Someone at OC.uk already tried to re-flashing this card to 290x with Asus R9-290x bios but unfortunately its shaders could not unlocked



			
				Gibbo said:
			
		

> **UPDATE**
> 
> Hynix and Elpida are both just as good as each other.
> 
> ...


----------



## wiak (Oct 30, 2013)

arterius2 said:


> review sites should also be testing whether AMD has been playing dirty with their drivers and false-optimization, I smell something fishy here, you don't suddenly "improve performance significantly" without some sort of sacrifice being made somewhere. AMD was caught doing this a while back to trade performance at the cost of quality loss, so I'm curious if they are still doing this to meaninglessly boost benchmark results.
> 
> http://www.tomshardware.com/reviews/image-quality-driver-optimization-graphics,3173.html
> http://www.semiaccurate.com/forums/archive/index.php/t-3688.html
> http://forums.guru3d.com/showthread.php?t=332919


hey kid, in the old days both nvidia and ati cheated in 3dmark, that was fun, anyone else remember it?

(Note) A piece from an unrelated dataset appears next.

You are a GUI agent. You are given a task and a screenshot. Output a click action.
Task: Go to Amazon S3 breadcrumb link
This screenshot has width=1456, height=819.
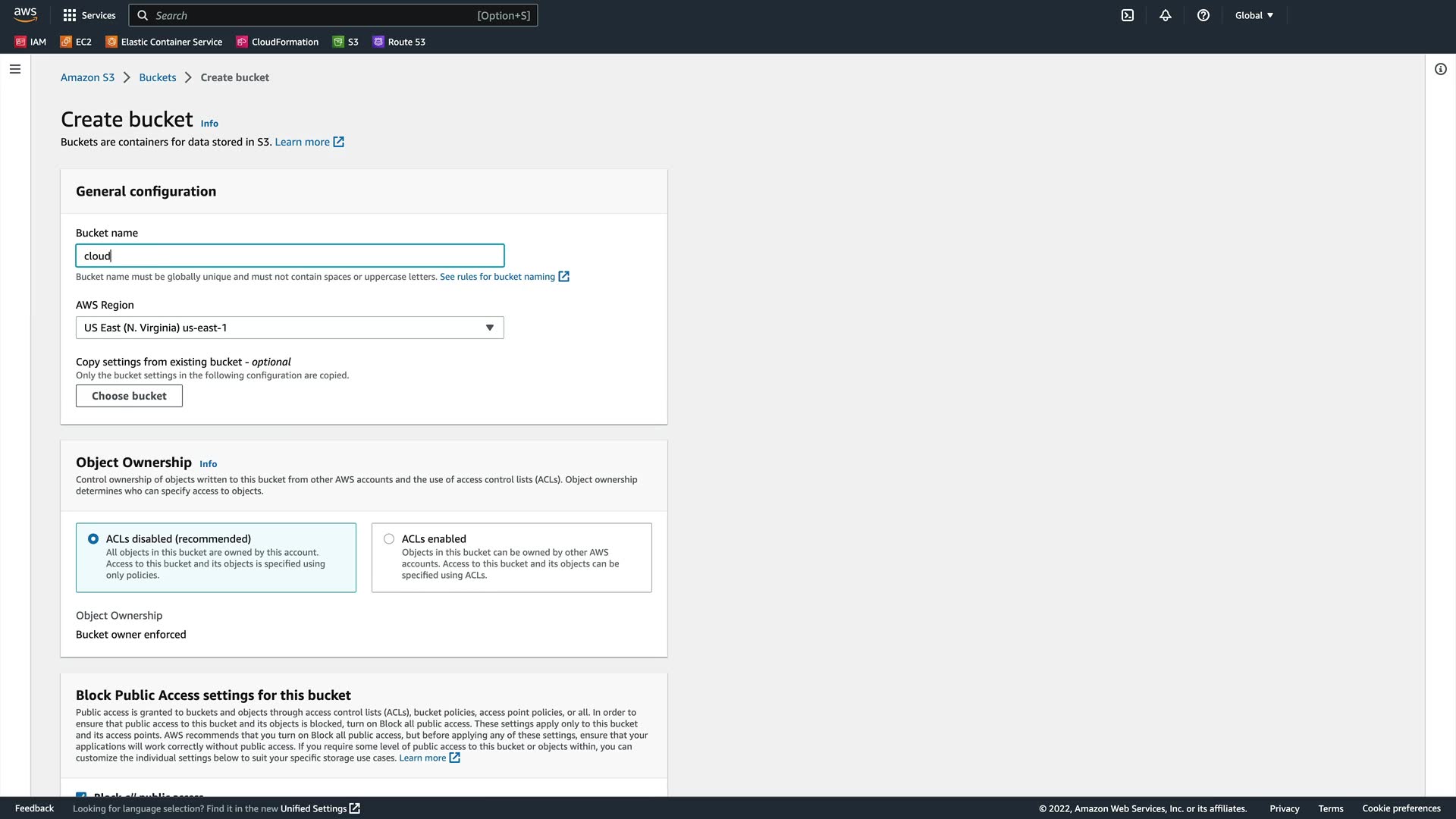coord(87,77)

btw it is possible to tweak/gain moar performance out of drivers and cards without cheating.., and am pretty sure 290X will become faster too


----------



## arterius2 (Oct 30, 2013)

SIGSEGV said:


> seriously dude, what's wrong with you ?
> are you afraid that this card would do more serious damage to nvidia?
> 
> 
> relax dude



calm down son, seems like you are the one who flared up about me merely suggesting tech sites should take a look at the issue. Not pointing fingers here or anything but a full in-depth review of not only performance but image quality should also be considered.


----------



## arterius2 (Oct 30, 2013)

wiak said:


> hey kid, in the old days both nvidia and ati cheated in 3dmark, that was fun, anyone else remember it?
> 
> btw it is possible to tweak/gain *moar *performance out of drivers and cards without cheating.., and am pretty sure 290X will become faster too



*moar *? who still talks like that? yea, just keep patting yourself on the back ...


----------



## buggalugs (Oct 30, 2013)

arterius2 said:


> review sites should also be testing whether AMD has been playing dirty with their drivers and false-optimization, I smell something fishy here, you don't suddenly "improve performance significantly" without some sort of sacrifice being made somewhere. AMD was caught doing this a while back to trade performance at the cost of quality loss, so I'm curious if they are still doing this to meaninglessly boost benchmark results.
> 
> http://www.tomshardware.com/reviews/image-quality-driver-optimization-graphics,3173.html
> http://www.semiaccurate.com/forums/archive/index.php/t-3688.html
> http://forums.guru3d.com/showthread.php?t=332919



I worry about the motives of people like you. There are a handful of guys here who go from thread to thread dropping negative comments about AMDs cards.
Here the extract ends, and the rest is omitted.